[Dataset entries]
- - -
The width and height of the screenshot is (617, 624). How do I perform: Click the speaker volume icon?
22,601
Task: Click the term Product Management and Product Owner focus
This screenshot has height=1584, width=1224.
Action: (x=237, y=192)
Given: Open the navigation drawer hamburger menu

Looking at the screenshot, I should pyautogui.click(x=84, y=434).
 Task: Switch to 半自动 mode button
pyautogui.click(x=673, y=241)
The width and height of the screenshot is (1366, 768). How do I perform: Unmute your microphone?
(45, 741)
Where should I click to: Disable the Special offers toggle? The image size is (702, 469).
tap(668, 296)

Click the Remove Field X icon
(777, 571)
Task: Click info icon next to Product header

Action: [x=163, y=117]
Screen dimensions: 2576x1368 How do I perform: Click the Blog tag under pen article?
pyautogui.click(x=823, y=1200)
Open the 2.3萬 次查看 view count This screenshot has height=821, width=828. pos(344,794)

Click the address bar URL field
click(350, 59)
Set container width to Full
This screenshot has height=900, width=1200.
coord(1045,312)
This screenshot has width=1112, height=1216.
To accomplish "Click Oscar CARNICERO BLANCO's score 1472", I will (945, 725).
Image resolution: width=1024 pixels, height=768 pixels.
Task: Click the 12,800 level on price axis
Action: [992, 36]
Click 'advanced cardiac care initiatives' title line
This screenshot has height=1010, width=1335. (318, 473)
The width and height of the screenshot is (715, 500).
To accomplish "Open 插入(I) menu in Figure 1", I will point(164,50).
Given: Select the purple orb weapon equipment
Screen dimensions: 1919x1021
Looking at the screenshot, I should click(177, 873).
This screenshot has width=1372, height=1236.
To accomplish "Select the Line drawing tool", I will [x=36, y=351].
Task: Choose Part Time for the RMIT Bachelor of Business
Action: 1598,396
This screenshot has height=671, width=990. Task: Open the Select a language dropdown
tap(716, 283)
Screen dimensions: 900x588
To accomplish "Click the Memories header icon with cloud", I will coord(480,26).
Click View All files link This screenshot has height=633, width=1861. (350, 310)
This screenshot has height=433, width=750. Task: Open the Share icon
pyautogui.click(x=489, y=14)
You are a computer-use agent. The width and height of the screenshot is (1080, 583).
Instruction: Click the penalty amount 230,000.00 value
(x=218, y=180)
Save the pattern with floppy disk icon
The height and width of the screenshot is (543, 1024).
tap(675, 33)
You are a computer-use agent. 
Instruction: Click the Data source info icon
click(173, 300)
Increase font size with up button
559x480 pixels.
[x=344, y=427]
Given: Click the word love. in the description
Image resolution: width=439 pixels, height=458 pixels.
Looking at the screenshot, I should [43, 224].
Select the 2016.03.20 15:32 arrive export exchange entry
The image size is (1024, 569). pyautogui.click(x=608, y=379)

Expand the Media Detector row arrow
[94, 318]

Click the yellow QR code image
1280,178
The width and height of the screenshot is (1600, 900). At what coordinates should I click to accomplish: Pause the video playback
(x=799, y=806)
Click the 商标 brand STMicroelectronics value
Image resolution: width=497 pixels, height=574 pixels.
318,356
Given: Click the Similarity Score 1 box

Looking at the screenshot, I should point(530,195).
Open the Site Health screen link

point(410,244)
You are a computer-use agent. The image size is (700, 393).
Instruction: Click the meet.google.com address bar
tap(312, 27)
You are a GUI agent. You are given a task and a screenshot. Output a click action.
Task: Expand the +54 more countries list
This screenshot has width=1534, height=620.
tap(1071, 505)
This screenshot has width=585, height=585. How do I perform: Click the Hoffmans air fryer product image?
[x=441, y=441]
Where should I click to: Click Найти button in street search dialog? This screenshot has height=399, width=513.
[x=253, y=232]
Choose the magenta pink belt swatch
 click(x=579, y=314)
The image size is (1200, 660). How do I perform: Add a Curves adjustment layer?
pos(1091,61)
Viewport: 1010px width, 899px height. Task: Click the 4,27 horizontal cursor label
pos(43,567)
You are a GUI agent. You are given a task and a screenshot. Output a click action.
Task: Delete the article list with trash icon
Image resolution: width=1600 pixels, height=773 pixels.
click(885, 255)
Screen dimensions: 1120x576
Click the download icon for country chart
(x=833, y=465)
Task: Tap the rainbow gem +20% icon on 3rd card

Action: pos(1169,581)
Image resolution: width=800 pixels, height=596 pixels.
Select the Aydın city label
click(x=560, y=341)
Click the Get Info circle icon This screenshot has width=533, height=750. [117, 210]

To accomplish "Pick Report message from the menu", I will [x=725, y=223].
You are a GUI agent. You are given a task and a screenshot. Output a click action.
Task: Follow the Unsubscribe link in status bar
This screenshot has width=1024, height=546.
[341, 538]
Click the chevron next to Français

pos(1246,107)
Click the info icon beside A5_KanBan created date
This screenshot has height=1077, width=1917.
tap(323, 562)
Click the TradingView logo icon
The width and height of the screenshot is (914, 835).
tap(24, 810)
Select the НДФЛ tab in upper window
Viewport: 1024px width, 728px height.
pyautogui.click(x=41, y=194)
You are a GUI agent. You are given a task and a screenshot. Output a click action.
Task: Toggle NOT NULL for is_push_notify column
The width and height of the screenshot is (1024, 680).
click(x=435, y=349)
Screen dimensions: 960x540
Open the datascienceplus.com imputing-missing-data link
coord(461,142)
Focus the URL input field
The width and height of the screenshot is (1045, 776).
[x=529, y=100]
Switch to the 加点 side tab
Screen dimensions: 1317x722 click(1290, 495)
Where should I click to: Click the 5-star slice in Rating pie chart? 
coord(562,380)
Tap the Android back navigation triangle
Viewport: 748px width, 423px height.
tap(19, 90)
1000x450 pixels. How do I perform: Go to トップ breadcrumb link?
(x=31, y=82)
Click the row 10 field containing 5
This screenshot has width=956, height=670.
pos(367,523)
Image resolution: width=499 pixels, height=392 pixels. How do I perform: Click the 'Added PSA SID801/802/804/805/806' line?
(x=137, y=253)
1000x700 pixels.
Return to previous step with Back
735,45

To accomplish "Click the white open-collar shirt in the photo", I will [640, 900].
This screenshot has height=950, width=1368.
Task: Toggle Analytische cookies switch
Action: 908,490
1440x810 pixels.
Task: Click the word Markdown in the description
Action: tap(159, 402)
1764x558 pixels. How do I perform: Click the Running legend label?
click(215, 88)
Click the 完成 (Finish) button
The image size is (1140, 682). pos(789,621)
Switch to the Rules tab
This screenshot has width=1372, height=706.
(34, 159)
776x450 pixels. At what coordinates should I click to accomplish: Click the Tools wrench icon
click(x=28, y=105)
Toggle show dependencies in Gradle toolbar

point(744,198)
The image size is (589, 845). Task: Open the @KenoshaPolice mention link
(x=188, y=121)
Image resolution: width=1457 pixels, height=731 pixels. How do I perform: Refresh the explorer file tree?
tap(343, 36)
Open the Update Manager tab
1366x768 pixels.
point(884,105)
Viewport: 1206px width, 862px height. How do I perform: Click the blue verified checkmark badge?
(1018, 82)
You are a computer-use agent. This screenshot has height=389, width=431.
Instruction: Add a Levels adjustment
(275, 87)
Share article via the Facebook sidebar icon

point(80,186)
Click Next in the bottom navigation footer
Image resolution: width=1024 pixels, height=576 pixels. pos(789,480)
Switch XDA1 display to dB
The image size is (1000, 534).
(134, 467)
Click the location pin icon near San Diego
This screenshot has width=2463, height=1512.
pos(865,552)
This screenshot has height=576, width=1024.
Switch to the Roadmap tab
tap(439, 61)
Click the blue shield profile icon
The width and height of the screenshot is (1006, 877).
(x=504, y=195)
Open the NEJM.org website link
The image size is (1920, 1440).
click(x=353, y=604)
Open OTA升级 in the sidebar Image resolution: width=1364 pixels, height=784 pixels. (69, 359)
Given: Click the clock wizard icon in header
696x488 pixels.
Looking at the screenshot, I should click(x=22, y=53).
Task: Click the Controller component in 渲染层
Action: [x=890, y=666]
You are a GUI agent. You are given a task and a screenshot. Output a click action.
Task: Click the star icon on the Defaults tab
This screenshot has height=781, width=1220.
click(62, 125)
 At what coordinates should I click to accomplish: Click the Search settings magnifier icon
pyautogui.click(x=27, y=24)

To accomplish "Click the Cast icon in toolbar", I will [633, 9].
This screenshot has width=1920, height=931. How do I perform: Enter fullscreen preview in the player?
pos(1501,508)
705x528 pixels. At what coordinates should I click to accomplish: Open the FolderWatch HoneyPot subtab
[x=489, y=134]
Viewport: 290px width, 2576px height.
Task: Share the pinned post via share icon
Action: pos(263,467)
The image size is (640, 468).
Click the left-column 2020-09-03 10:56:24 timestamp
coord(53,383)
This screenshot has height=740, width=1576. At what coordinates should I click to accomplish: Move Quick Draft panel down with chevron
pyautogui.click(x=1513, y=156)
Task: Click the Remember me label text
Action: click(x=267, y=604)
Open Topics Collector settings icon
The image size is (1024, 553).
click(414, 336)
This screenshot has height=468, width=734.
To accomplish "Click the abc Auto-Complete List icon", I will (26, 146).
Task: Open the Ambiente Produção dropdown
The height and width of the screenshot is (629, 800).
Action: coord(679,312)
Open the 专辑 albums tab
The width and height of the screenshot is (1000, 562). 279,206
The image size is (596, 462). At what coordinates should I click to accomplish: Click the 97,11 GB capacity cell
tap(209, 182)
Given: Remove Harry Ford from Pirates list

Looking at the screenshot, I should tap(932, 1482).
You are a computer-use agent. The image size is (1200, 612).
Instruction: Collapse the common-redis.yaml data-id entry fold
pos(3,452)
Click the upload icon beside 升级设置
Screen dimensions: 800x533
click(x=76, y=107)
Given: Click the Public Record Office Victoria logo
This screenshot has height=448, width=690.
- - -
What is needed:
What lines in the data above carry "computer"? Return them all.

Result of this task:
You are a computer-use agent. The width and height of the screenshot is (1080, 583).
You are a computer-use agent. 
You are a computer-use agent. The image size is (700, 393).
You are a computer-use agent. This screenshot has height=389, width=431.
You are a computer-use agent. The image size is (1200, 612).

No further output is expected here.